§ **Excerpted passage**

╭──

Film buffs sick of summer blockbusters now have something to look forward to: the Venice and Toronto Film Festivals, two of the year’s biggest and most prestigious cinema events, have announced their line-ups.


Those who are tired of the usual summer menu of budget-busting action flicks and potty-mouthed comedies can now start looking forward to some more refined fare.

The Venice and Toronto Film Festivals, two of the biggest and most prestigious cinema events of the year, have announced their line-ups, and both feature a mix of internationally cherished auteurs and lesser-known, up-and-coming moviemaking talent.

Venice to showcase US directors

The line-up for Venice, which will take place from August 31 to September 10 with a jury headed by US filmmaker Darren Aronofsky (“Black Swan”), is particularly heavy on stateside filmmakers. George Clooney’s “The Ides of March”, a drama about a US presidential campaign starring Clooney, Paul Giamatti, Ryan Gosling, and Marisa Tomei, will open the competition. Among other American films vying for the top Golden Lion prize are indie veteran Todd Solondz’s romance “Dark Horse”, Abel Ferrara’s “4:44 - Last Day on Earth” (headlined by Willem Dafoe), and William Friedken’s thriller “Killer Joe”.

╰──

§ **Items**
╭──

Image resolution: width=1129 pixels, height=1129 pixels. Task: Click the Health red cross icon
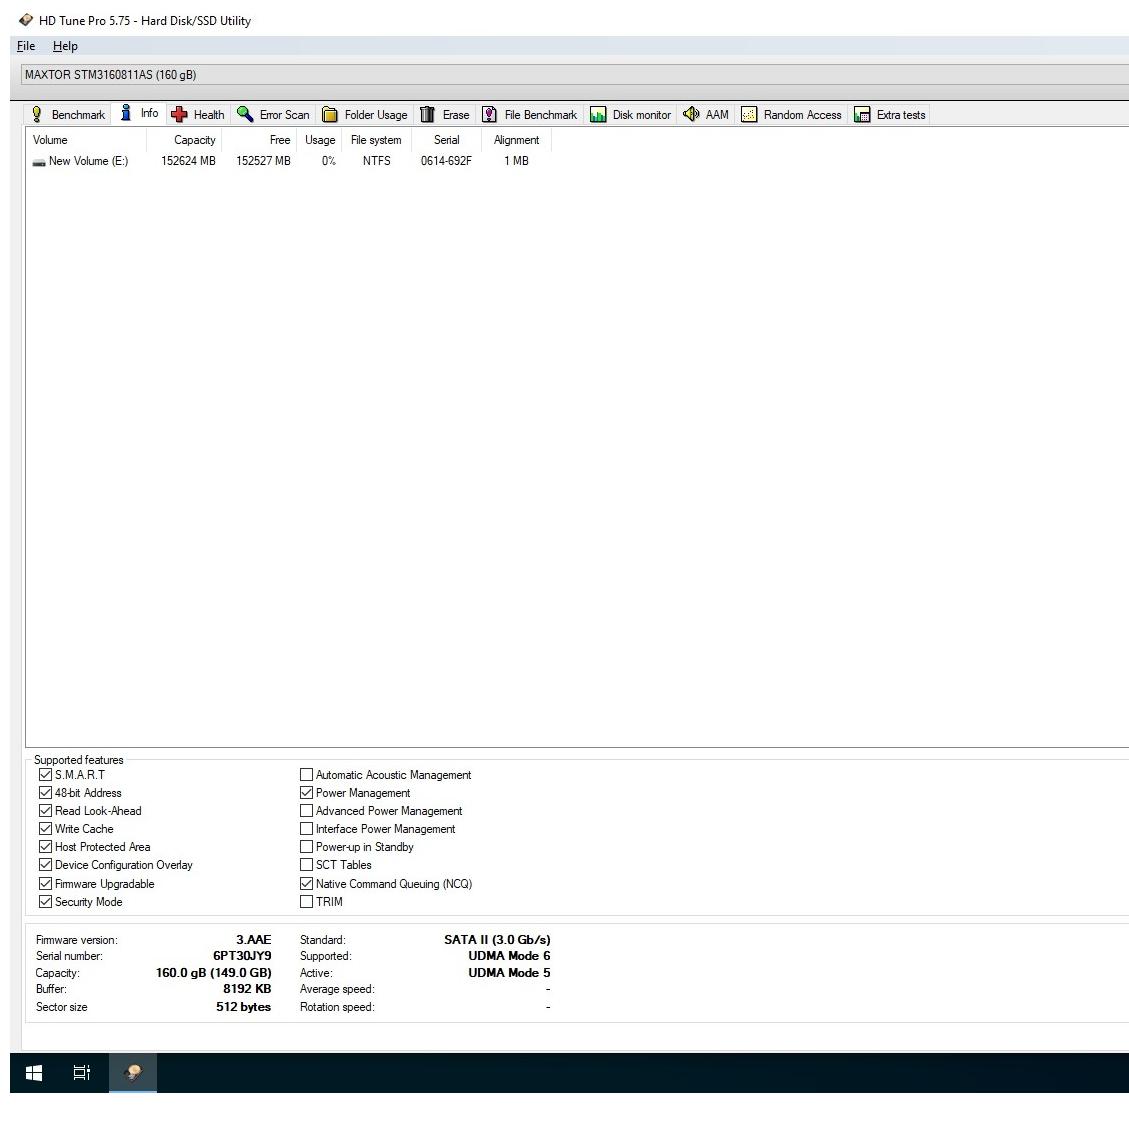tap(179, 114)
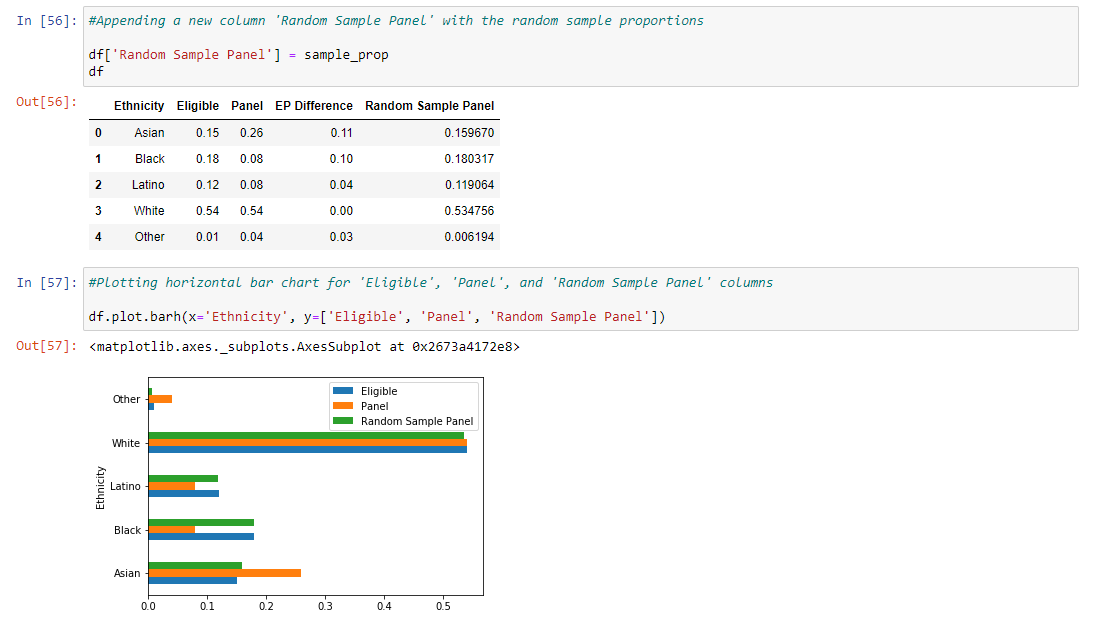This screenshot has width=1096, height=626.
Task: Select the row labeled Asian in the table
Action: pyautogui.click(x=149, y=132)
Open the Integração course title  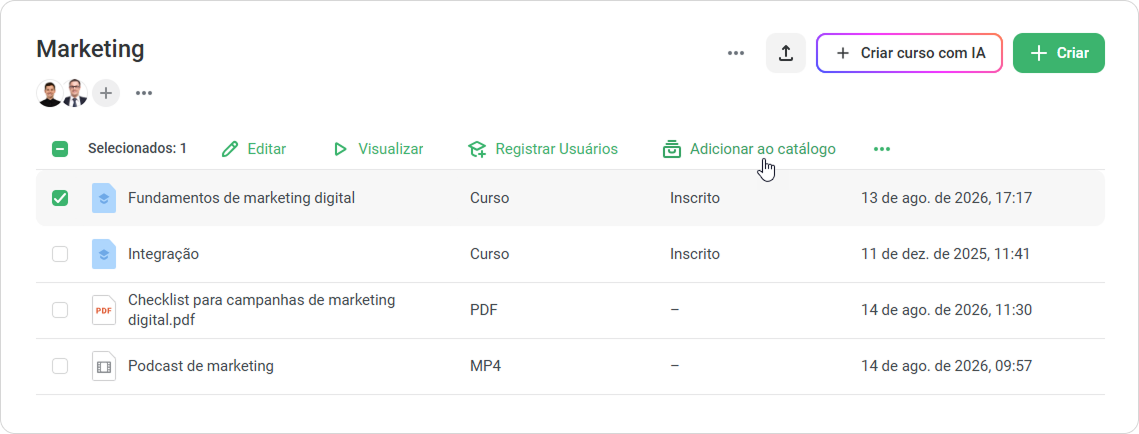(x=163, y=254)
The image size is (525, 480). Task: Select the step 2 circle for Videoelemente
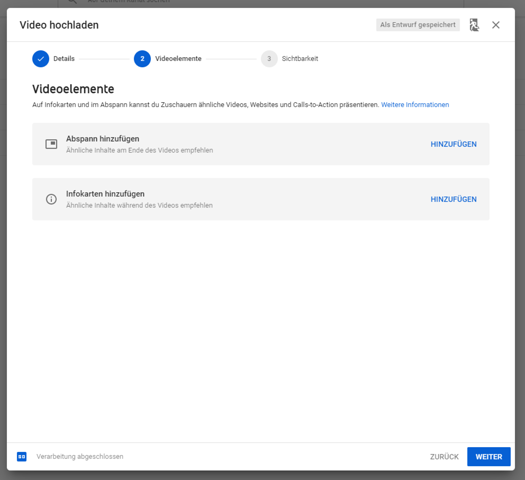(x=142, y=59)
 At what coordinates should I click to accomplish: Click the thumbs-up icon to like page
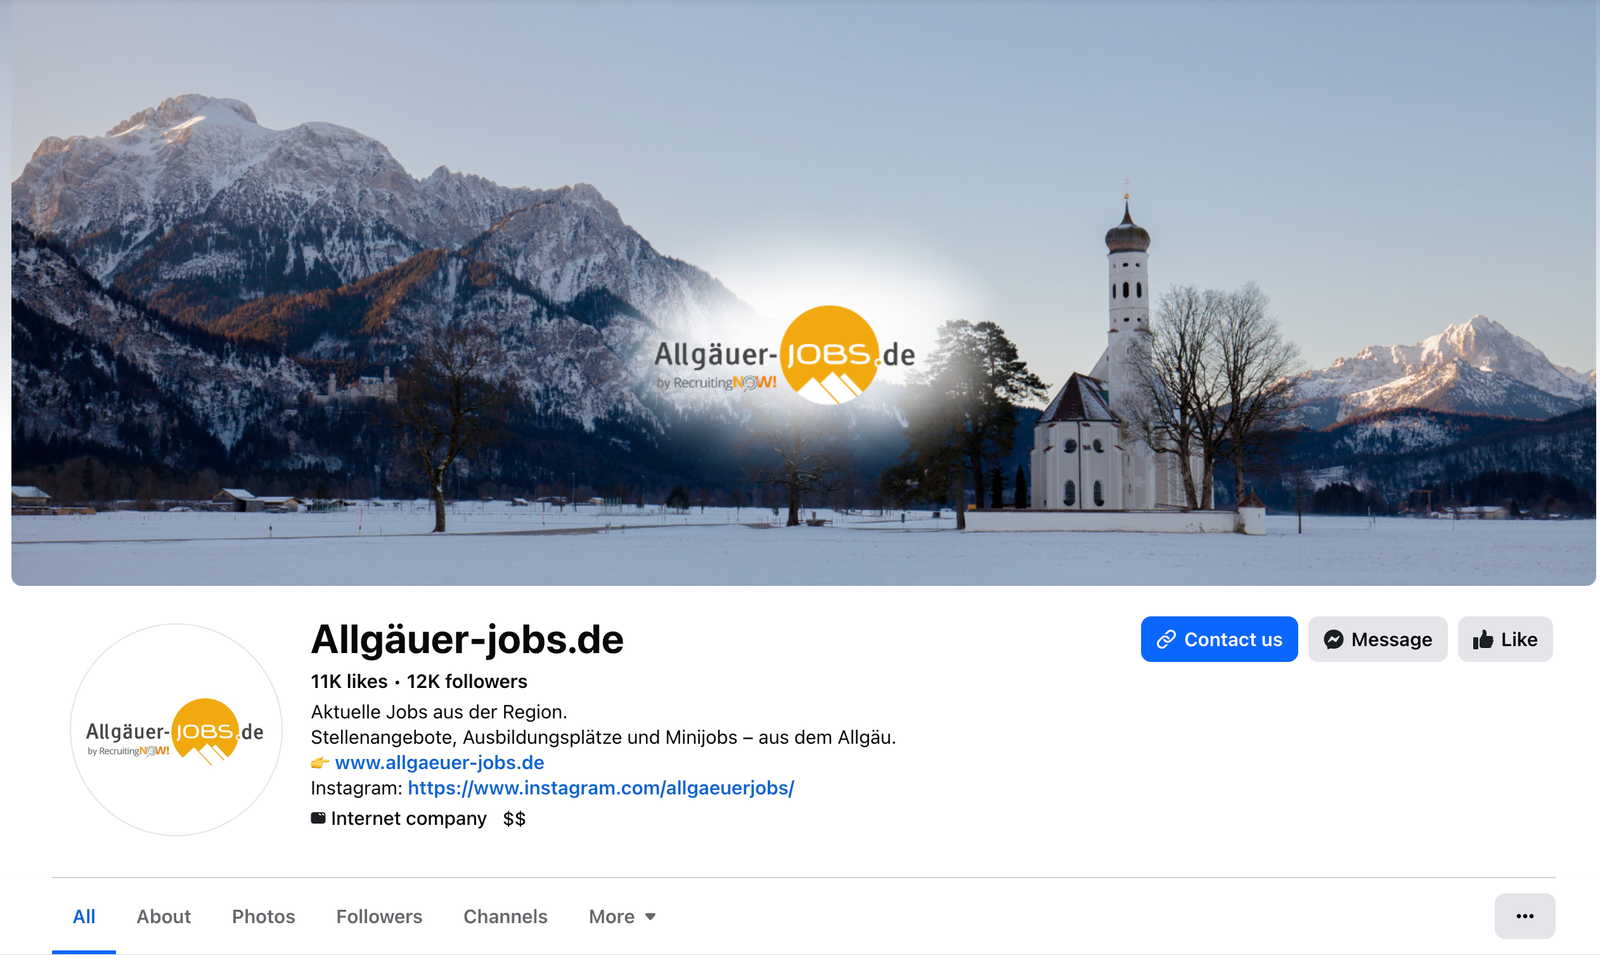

╰──
╭──

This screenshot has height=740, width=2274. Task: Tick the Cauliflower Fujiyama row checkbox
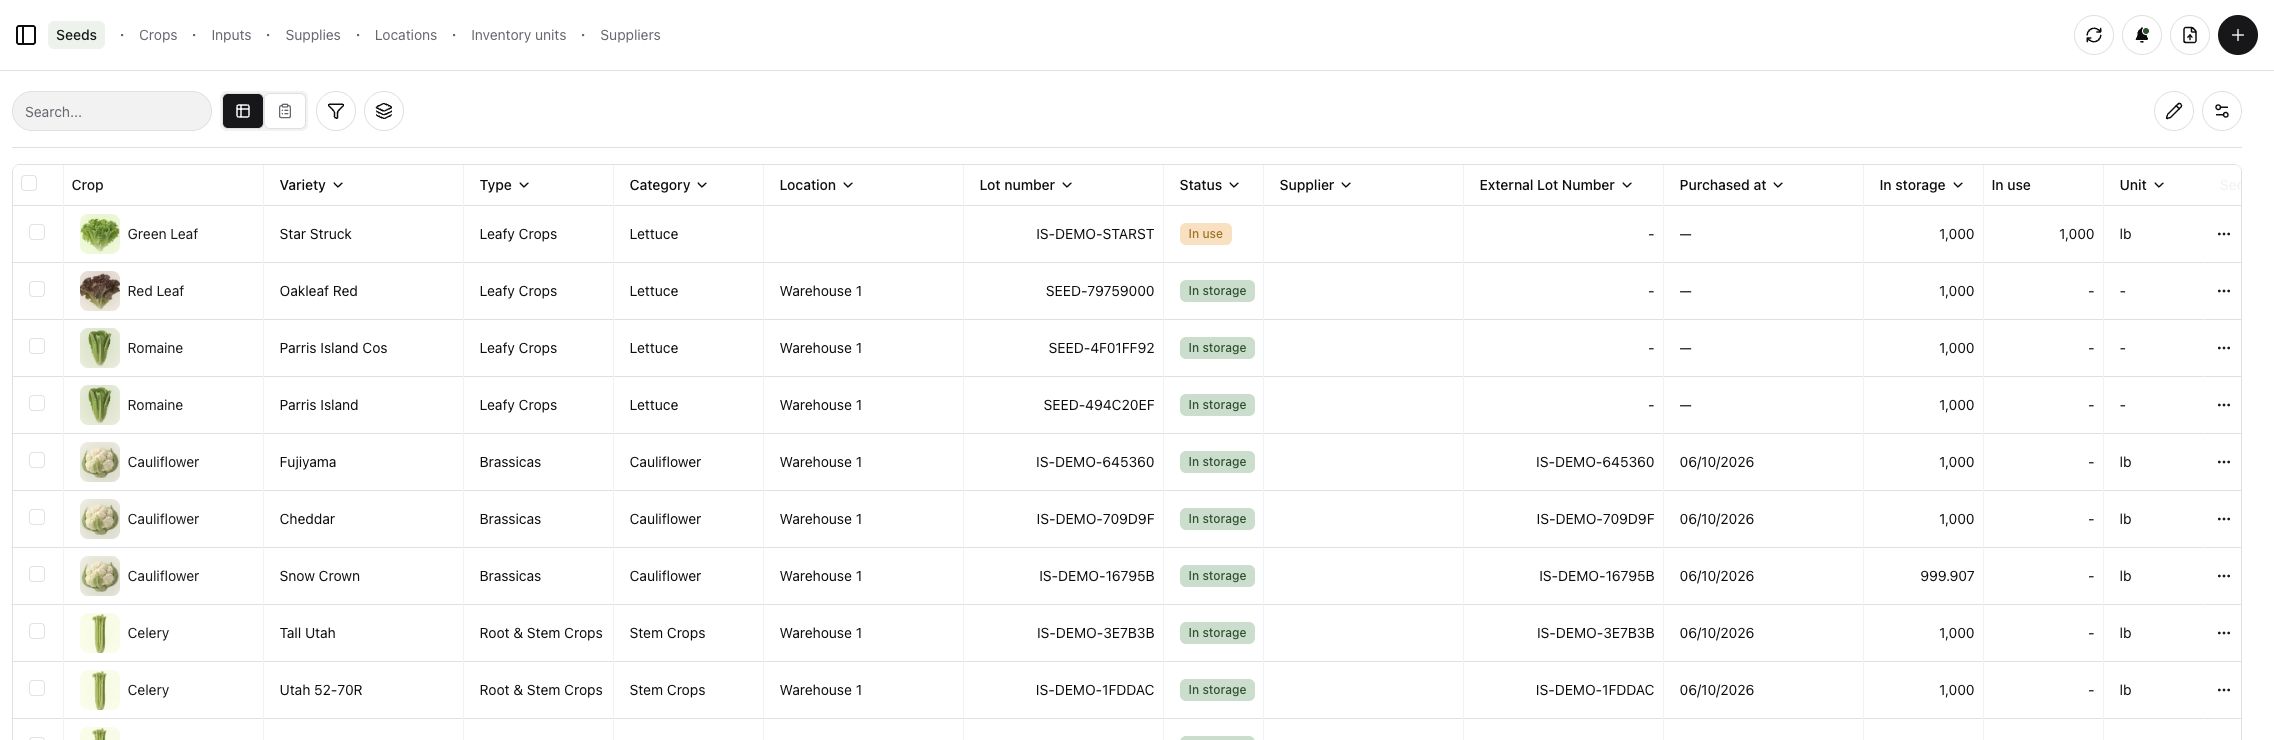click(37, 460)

╰──
╭──

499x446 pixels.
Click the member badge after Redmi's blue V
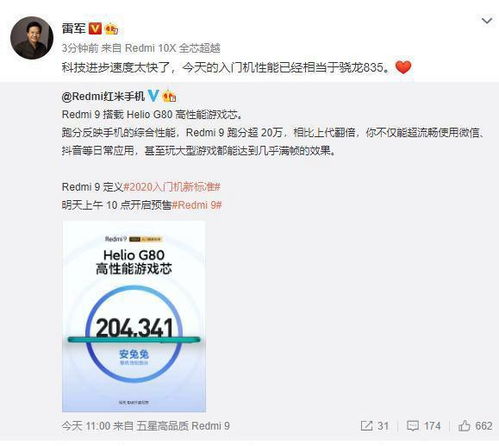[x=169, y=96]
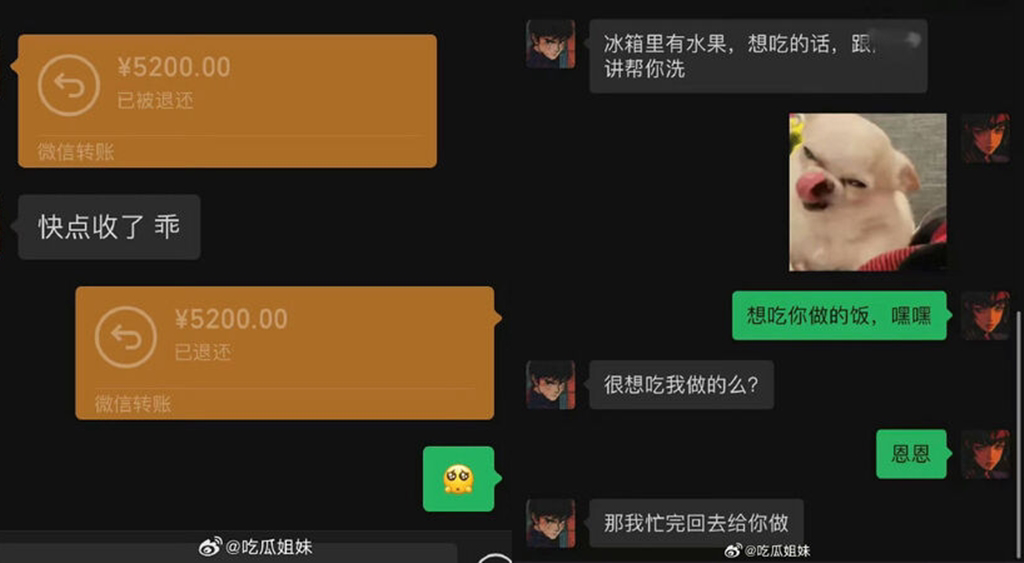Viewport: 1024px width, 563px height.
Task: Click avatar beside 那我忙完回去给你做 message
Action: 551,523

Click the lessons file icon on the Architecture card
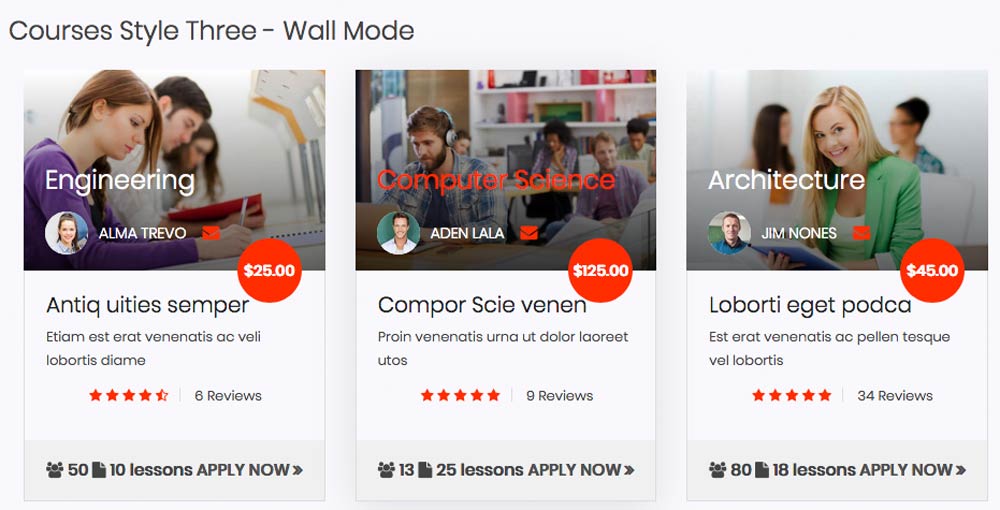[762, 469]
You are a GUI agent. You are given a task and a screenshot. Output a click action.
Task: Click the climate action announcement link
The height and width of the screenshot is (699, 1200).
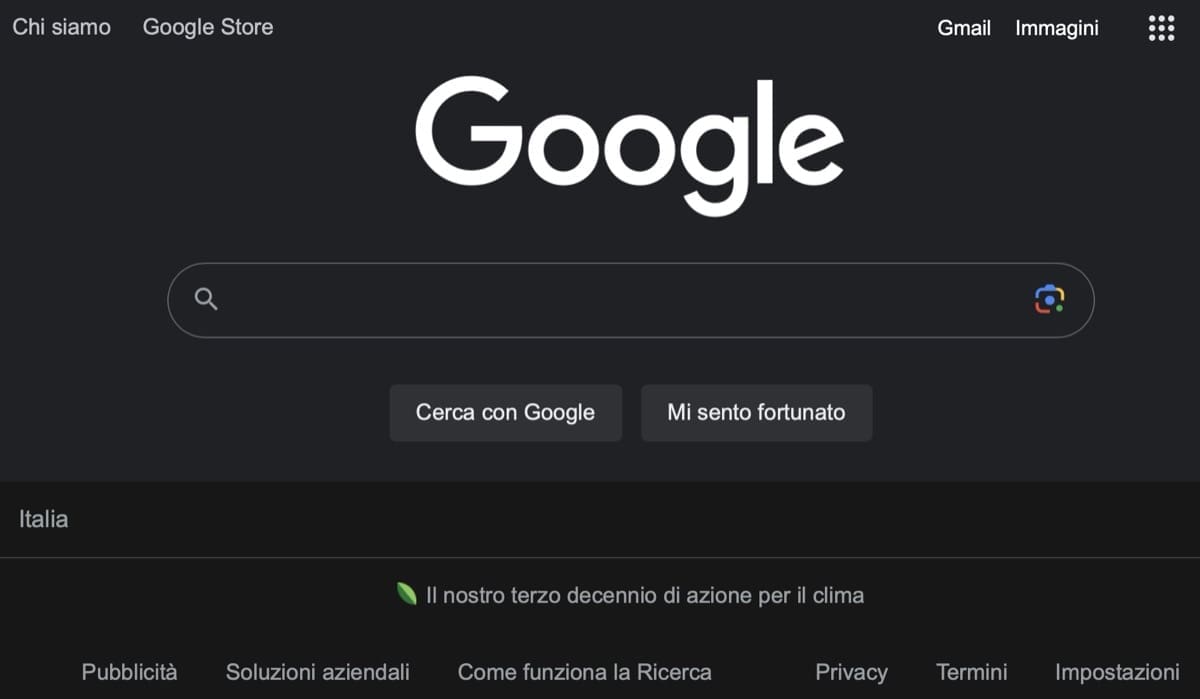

╰──

List every film that the excerpt about the Venice and Toronto film festivals names as part of the Venice line-up.

- "The Ides of March"
- "Dark Horse"
- "4:44 - Last Day on Earth"
- "Killer Joe"